• [Données fournies]
........
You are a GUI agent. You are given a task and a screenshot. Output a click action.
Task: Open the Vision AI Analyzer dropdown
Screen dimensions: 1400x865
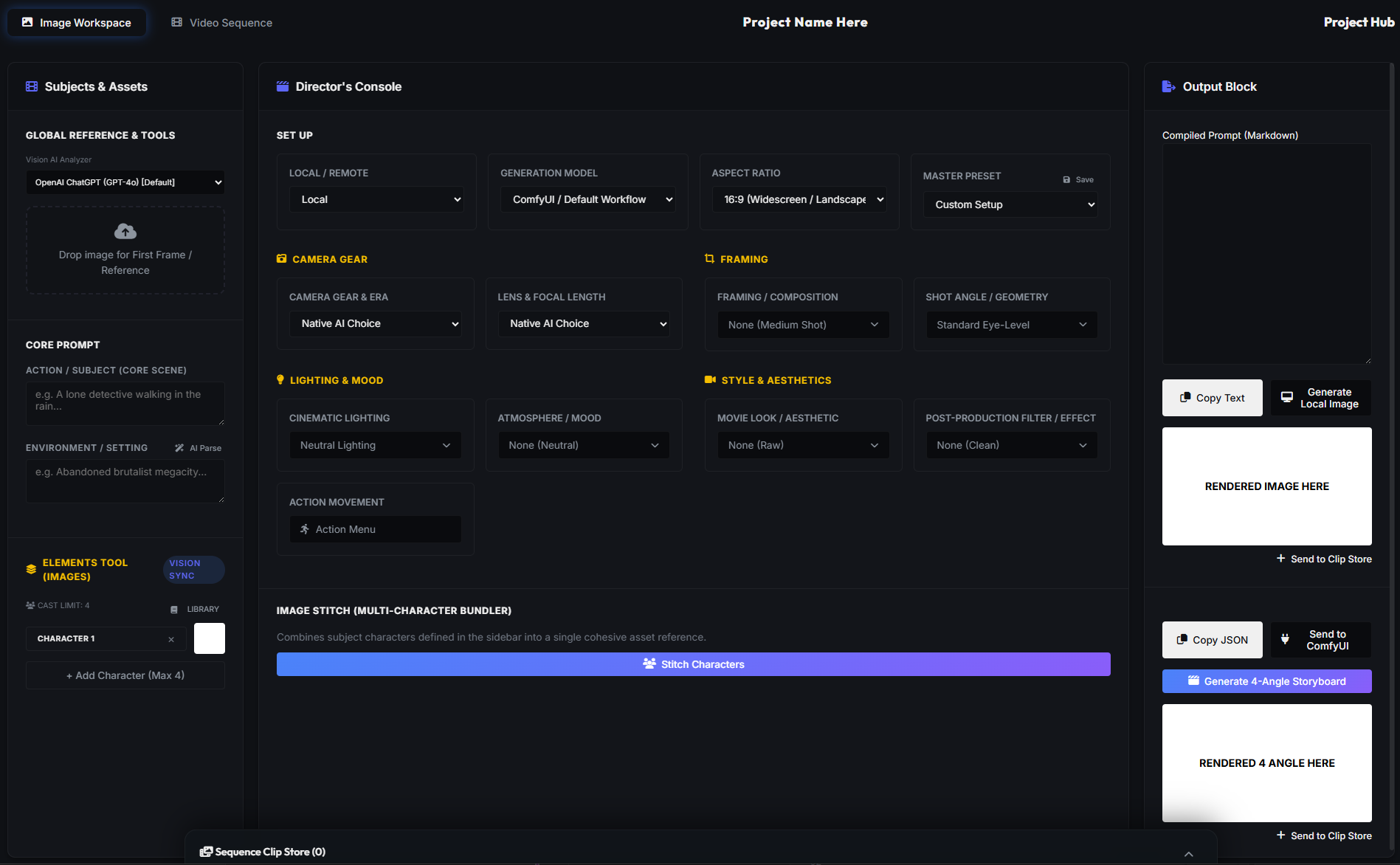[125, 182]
........
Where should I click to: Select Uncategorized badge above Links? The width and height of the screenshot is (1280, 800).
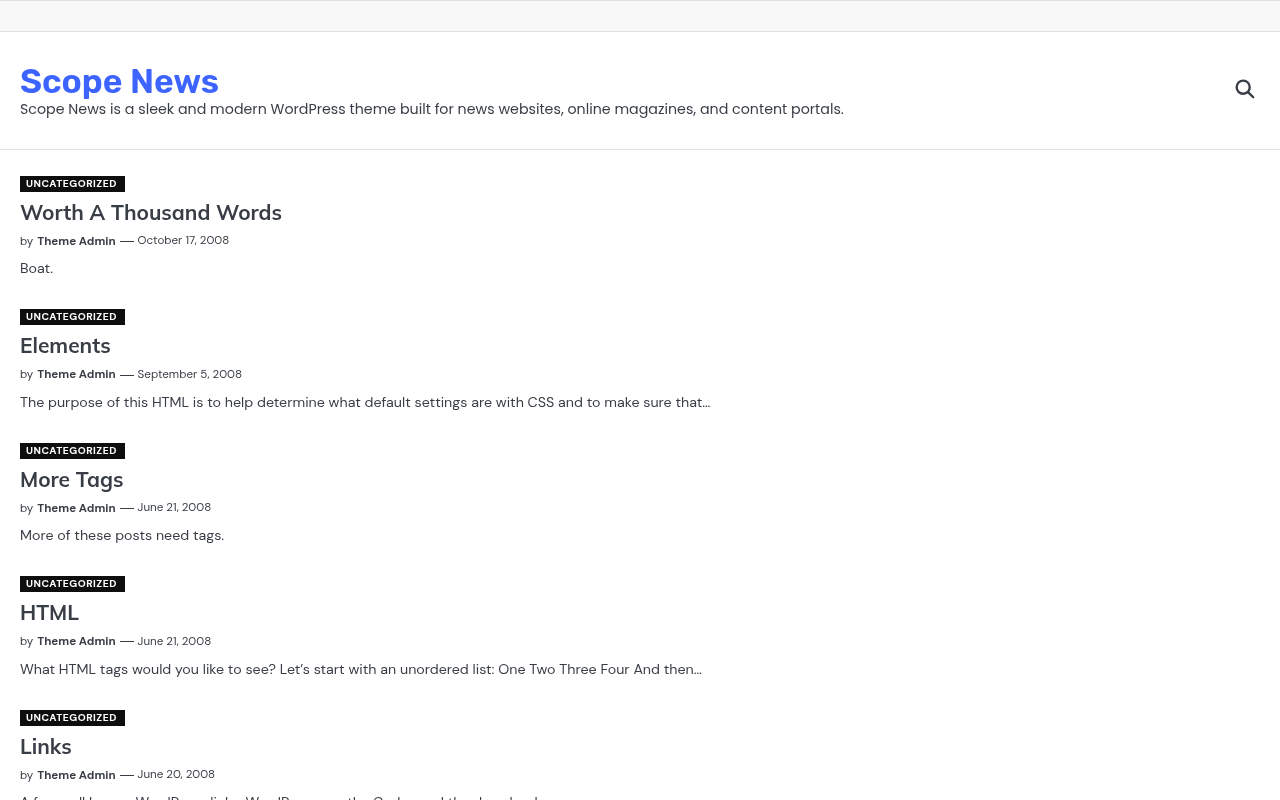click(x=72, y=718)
........
• [Consigne] Combien de lignes ci-dessus contiennent le mot « screenshot » ? Indiquez uniquement ce nombre.

• [Réponse attendue] 2